I wasn't there for Stonewall, I haven't been beaten by a group of gay bashers in some cold dark alley. The likes of whom I had probably slept with hours before. I haven't marched to the Quilt, or raised a sign in protest. Have You?
Our "struggle" today is much different then the struggle of 40 years ago, or even 20 years ago. It was much more physical then. The queens of yesterday complain about the validation of the gay "struggle" today. Today there are some places who won't serve us, we want that equality and the older generation is saying "go somewhere else, its their right"
A part of me feels stupid when I hear them say that. They invalidate all my work until this point and the struggle I've experienced thus far. Its not their fault though, they went through an era where they couldn't even find a gay bar. Or had to pay police to keep it open. They went through times where there were thousands of them and no meeting hall would rent to them. They survived an era of beatings and murders. They have a right to question us.
Today our struggle is a different kind. Like our understanding of life itself we have evolved and our adversaries have to. So has our struggle. Its still physical. But its much more psychological. Today we are recognized as a complete person, that we do exist and didn't ask for this. But we are running into places we can't go, businesses that are for "straights only". If only they would be brave enough to put up signage that says just that. Then people would see the image that business is mirroring.
In today's society gay is okay. In most places that is. In prison its still illegal to be gay. We can say were gay, against the advisement of administration, but we aren't allowed to display gay. No relationships, no make up, no dancing (just throwing that in there, LOL!), no sex, no holding hands with your girlfriend, no doing each others hair or nails. None of that. In fact, they won't even allow us in the same cell together for "obvious reasons".
I recognize that prison is out of your realm. We put ourselves here and this is not your concern. I understand. Allow me this moment of truth though. In prison LGBT people are being beat and raped and controlled and damaged. We are desperate for contact and so many of my peers succomb to drug use or selling their bodies to a john for their needs. The battle our older generation started is still going on in here. They left it wholly unfinished. Often times our only acceptance comes from being someone's "punk". Which means sex slave, btw. It means your owned, as a possession else you get beat. Saying no tonight isn't an option because he'll split you open. Either end, it doesn't matter.

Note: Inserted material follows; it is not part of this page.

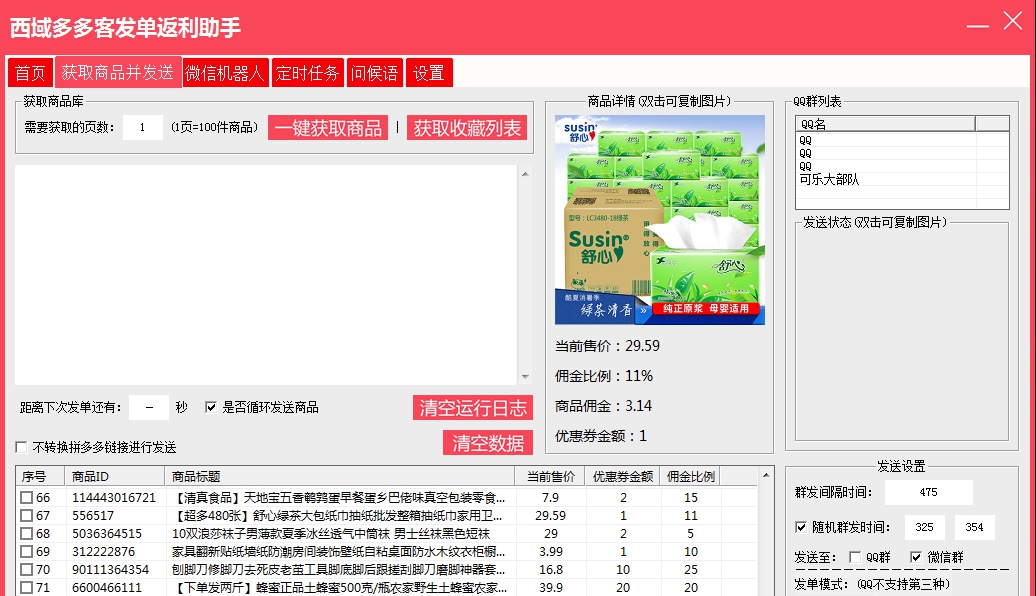Enable 不转换拼多多链接进行发送 option
Screen dimensions: 1036x596
(18, 447)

We come in here broken and damaged, in desperate need of care and healing. Instead we face danger and its next to impossible to focus on our problems because we are in constant survival mode. Then we go right back out into the community more broken then when we came in. More confused about ourselves then before.

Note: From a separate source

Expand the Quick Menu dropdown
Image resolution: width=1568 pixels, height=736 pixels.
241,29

I am fortunate to be where I am, unusually safe. I am taking advantage of this safety by creating a safe place to heal. Because one day we are going to be out there as your neighbor and colleague, boss or employee. We will be riding the bus with you, or shopping next to you.
How this place treats us matters. We have deep issues that need attention so we can become cohesive members of your society. Help from you doesn't look like picket signs and open bars. It looks like letters of support, your participation. Coming in here for two hours to tell us about your struggle, your organization, your passion. It inspires us to change because you care, because you did it. Often success for us is elusive and just coming in contact with stability can be life changing for scores of us.
I know my life is sub par for many. Hardly worth reading. I try to be open so it creates the opportunity for trust. But there are men and women who are seriously broken in here, who have miles to go. Who look up to me, as if I've done something spectacular with my life. All I've done is express remorse and change what brought me here, accept myself and know that I have a lot wrong with me and a willing spirit to change whatever is next in myself. They look up to that? I could sure use help in showing them someone truly worthy of attention. What about you?